Andaba Robert Forster taconeando sobre el escenario con sus boots of spanish leather (o eso dijo) y abrazando sus canciones como si las estuviese acunando en público y era imposible no pensar en el milagro que supone que, a solas sobre el escenario, sin banda e incluso sin melena, el australiano siga siendo capaz de levantar frondosas catedrales acústicas sin más armas que una guitarra, ridículo florete para alguien que, recuerden, pasó un día por el Morrissey de las antípodas.

Eso, claro, fue entonces, cuando los dinosaurios poblaban la tierra y The Go-Betweens pasaban por ser una alternativa algo menos trágica al exquisito melodrama pop de los Smiths. Ahora, como el Leonard Cohen crepuscular (ya saben: «well, my friends are gone and my hair is grey» ), el exsocio del llorado Grant McLennan sigue pagando religiosamente su renta en la Torre de la Canción y puliendo aristas de esas composiciones que, a diferencia de las de su compinche en The Go-Betweens, siempre nacieron retorcidas y esquinadas, como enredaderas de pop que de pronto se disparan por el lugar más imprevisto.
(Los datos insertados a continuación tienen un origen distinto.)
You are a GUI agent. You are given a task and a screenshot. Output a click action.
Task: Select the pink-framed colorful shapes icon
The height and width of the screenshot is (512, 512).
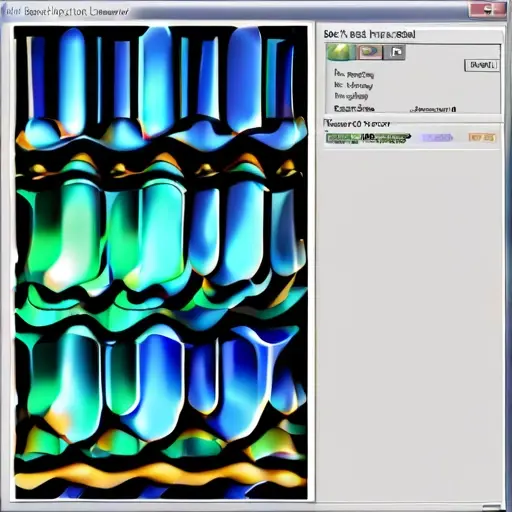pos(370,52)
Así que, sin banda y sin melena pero con un manojo de canciones que aguanta hasta los desnudos integrales más escandalosos, Forster bordeó una vez más el ensalmo y consiguió que su espigada y algo desgarbada figura acabase llenando todo el escenario. Sólo él, su guitarra y un repertorio clásico en el mejor sentido del término que, de la inaugural «Born To A Family» a la sardónica «Rock And Roll Friend», acabó transformando una simple actuación en una clase magistral.

Teoría y práctica de la canción pop (o algo así) a cargo de uno de un compositor que lo mismo surfea los deliciosos coros (cortesía del público, claro) de «Surfing’ Magazines» que desvela parte de su método compositivo para explicar los viajes en el tiempo de «Darlinghurst Nights» o lo problemático que puede resultar escribir una canción por encargo de una entonces novia que, lo que son las cosas, no tardaría en convertirse en exnovia.

Exquisitamente irónico, el australiano jugó manos seguras como «I Love Myself (and I Always Have)» y «Head Full of Steam»; visitó su último trabajo, «Inferno», para recuperar piezas como «Life Has Turned a Page», «One Bird in the Sky» y «Remain» y, ya puestos, atreverse con el que, dijo, era el primer solo de guitarra de su historia; y demostró que canciones tan bien diseñadas como «Spring Rain», pura emoción en formato acústico, sobrevivirían a cualquier mutación imaginable.

Una hora y media de magia y ensalmo que duró poco, quizá lo justo para que nadie se preguntara qué había sido de esa violinista de acompañamiento que se anunciaba en el cartel y que al final ni apareció ni acompañó. Tampoco a ella, como a la banda, se la echó de menos.